Panels, Cbam alarm. Costs up by 10%
From 1 January, tariffs will also be imposed on urea. Fantoni (Assopannelli): 'The rule hits Italian producers and benefits non-European ones'
Key points
Increases of about 10% in production costs that will inevitably fall on sales prices to corporate customers and end consumers. The European panel industry, like that of agriculture, is alarmed by the entry into force, as of next 1 January, of the Cbam (Carbon Border Adjustment Mechanism), i.e., the EU regulation that introduces a tax on imports of raw materials and semi-finished products that generate high quantities of CO2 in order to be produced. These include urea, a natural gas derivative used mainly in agriculture as a fertiliser (85%), but also in industry as a base for the production of glues.

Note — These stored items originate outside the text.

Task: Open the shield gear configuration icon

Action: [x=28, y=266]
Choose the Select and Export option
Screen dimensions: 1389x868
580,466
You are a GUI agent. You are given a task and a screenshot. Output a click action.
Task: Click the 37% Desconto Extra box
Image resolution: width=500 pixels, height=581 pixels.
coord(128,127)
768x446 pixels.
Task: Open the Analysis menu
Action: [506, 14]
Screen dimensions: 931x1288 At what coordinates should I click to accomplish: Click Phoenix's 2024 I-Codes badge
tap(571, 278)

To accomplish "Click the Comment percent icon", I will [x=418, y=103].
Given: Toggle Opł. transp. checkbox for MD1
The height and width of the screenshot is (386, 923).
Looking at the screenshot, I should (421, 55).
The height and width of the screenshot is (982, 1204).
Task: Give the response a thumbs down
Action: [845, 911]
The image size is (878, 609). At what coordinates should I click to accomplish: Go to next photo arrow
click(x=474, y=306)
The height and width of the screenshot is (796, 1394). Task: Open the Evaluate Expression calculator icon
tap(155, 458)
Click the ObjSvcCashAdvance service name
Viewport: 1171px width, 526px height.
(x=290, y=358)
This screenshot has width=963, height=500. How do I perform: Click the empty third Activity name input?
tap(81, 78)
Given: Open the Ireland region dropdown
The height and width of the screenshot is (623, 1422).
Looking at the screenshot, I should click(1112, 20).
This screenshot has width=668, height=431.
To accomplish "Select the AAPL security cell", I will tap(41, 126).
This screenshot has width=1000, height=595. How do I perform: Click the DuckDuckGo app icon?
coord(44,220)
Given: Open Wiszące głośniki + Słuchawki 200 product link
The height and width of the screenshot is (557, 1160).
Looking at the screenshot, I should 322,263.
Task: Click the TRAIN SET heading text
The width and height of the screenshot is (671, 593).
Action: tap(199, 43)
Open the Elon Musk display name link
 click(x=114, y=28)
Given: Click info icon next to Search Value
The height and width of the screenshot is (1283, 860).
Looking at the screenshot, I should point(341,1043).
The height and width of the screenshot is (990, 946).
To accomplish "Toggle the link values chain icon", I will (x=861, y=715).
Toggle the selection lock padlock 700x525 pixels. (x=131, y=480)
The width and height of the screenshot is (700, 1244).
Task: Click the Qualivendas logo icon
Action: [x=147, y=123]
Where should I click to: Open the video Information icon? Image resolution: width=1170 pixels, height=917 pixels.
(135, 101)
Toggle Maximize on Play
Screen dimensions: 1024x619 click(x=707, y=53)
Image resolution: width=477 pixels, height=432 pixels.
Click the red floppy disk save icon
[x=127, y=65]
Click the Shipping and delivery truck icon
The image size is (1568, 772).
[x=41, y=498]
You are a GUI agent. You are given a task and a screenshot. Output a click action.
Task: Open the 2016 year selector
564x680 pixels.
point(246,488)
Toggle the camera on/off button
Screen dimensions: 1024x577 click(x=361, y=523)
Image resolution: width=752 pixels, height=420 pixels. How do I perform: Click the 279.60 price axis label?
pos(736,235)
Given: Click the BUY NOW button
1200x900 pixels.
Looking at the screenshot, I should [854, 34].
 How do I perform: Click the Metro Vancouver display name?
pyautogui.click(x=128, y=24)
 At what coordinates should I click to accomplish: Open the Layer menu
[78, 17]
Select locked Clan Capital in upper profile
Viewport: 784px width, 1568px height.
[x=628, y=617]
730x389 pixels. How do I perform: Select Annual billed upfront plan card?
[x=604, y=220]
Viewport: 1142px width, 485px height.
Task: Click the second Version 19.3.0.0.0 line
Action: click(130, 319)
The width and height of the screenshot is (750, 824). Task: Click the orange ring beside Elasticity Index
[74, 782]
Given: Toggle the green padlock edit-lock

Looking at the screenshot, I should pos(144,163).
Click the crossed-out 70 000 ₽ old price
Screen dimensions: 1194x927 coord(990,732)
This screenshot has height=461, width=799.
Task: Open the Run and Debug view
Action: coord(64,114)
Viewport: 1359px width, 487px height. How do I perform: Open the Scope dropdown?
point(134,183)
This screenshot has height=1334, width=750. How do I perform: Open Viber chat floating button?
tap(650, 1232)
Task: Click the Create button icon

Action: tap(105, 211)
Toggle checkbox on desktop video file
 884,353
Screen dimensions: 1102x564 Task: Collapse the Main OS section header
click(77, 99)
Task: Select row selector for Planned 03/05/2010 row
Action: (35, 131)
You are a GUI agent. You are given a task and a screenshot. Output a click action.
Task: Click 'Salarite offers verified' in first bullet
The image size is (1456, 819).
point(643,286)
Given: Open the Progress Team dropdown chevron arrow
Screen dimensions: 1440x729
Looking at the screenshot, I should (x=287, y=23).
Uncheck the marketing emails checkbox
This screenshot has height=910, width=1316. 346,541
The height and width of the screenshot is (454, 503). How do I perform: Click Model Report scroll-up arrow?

Objectives and risks of the measure
We speak of this regulation especially with reference to sectors such as steel, aluminium or cement, since it was created with the aim of protecting European production, which is subject to stringent decarbonisation rules, by also incentivising non-European producers to increase the use of renewable sources or at least realigning competitiveness on the price front. The problem is that a regulation created for reasons and with shared objectives risks undermining precisely that competitiveness that it would like to protect, at least as far as certain sectors are concerned, including precisely that of wood panels intended for the production of furniture, above all, and for the building industry, which require large quantities of urea to make the resins needed to produce the panels themselves.
'While this legislation may indeed have a protective purpose for producers of raw materials for which there are important industries in Europe, such as steel, aluminium and cement, in the case of urea it becomes a boomerang, because after the gas crisis of 2022, production of this product in Europe almost disappeared,' explains Paolo Fantoni, president of Assopannelli.
European competitiveness at risk
Today, European urea production capacity barely covers 20% of the needs of the industrial sectors that use it, and production currently stands at 10%. The result is that "these cost increases will translate into reduced competitiveness of European manufactured goods whose production requires importing from non-EU countries the raw materials and semi-finished products on which the Cbam is applied," Fantoni adds. So much so that the European panel associations had made a request to the EU Commission not to apply this rule on urea for industrial use since, unlike urea used as a fertiliser, the CO2 is not then dispersed in the environment, but stored in the products themselves, but Brussels rejected the proposal.
"This is yet another measure that puts us in difficulty, as a country and as Europe, in the face of our non-European competitors,' Paolo Fantoni observes. 'In fact, the Cbam only concerns raw materials and semi-finished products, but not finished products. Therefore, manufactured products that, although using urea, are made in non-EU countries will not be affected by this levy and, consequently, will be able to enter Europe without carrying these burdens that make European industry less and less competitive'.